(Provided entries begins)

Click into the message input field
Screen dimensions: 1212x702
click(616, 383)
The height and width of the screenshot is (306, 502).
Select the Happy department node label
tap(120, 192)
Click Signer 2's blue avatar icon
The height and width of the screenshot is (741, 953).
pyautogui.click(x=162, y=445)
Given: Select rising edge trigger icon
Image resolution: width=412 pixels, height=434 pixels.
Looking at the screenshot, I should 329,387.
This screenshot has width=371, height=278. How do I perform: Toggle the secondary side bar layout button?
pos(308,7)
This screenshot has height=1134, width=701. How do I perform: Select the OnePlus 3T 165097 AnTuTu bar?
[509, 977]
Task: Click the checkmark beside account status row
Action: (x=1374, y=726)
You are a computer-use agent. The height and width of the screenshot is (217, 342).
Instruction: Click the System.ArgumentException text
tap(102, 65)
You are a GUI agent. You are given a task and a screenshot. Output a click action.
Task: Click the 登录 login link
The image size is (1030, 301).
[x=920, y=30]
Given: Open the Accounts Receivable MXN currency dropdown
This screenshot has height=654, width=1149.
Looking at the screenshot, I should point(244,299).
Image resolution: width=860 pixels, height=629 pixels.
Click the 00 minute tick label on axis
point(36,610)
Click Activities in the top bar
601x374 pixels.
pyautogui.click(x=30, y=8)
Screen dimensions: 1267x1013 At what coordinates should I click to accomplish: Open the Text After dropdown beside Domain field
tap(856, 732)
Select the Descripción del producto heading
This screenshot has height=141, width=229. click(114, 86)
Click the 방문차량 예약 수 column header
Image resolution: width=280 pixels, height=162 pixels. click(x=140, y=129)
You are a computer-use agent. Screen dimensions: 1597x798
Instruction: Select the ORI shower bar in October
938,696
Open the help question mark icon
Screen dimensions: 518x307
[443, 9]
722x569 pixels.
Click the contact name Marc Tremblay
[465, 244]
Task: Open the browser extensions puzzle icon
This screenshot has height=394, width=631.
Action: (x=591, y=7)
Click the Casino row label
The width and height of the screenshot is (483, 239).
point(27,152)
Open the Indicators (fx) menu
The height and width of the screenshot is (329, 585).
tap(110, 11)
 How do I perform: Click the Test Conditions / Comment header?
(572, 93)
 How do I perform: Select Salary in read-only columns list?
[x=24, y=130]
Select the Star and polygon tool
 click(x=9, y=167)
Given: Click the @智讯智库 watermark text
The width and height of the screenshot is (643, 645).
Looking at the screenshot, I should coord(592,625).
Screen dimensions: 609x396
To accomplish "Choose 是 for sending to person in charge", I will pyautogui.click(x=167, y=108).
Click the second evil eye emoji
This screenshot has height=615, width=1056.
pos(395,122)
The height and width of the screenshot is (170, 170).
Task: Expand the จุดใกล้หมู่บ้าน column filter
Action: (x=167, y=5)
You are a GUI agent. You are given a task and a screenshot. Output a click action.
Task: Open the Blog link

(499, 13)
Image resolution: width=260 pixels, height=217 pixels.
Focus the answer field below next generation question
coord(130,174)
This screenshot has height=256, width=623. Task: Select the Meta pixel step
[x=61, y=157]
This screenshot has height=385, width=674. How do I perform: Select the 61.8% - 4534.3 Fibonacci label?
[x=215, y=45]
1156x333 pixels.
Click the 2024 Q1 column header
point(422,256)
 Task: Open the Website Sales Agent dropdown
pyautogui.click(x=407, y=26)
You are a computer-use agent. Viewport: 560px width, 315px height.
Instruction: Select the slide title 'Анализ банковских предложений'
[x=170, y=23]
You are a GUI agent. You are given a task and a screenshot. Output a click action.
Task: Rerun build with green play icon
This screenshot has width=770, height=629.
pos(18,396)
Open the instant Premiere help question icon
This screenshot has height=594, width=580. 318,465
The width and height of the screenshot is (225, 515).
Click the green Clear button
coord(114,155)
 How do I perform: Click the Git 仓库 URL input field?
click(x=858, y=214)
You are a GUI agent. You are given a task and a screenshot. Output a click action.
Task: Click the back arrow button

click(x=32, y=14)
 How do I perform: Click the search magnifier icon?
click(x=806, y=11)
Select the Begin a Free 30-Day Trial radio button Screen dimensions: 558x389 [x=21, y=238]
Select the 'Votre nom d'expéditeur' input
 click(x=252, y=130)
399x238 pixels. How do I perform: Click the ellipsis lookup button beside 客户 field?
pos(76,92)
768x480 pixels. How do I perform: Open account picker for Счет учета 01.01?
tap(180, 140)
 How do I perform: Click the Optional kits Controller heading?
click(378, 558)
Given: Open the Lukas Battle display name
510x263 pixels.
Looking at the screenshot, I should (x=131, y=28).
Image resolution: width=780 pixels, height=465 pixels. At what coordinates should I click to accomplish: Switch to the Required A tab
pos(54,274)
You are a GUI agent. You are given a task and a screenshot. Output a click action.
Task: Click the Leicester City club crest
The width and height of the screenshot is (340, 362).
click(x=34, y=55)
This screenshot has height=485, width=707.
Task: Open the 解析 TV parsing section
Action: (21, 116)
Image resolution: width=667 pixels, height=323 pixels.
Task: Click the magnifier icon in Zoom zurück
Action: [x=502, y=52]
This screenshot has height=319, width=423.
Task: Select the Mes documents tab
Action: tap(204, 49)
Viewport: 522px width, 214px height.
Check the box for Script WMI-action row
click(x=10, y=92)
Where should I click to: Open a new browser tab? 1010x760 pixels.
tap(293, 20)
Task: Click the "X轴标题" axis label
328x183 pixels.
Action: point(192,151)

(Provided entries ends)

#### [Your objective]
Take the lines above from the one containing "722x569 pixels." down to the one containing "Given: Click the @智讯智库 watermark text", and transcribe them exactly, both ends included.

#### [Result of this exercise]
722x569 pixels.
Click the contact name Marc Tremblay
[465, 244]
Task: Open the browser extensions puzzle icon
This screenshot has height=394, width=631.
Action: (x=591, y=7)
Click the Casino row label
The width and height of the screenshot is (483, 239).
point(27,152)
Open the Indicators (fx) menu
The height and width of the screenshot is (329, 585).
tap(110, 11)
 How do I perform: Click the Test Conditions / Comment header?
(572, 93)
 How do I perform: Select Salary in read-only columns list?
[x=24, y=130]
Select the Star and polygon tool
 click(x=9, y=167)
Given: Click the @智讯智库 watermark text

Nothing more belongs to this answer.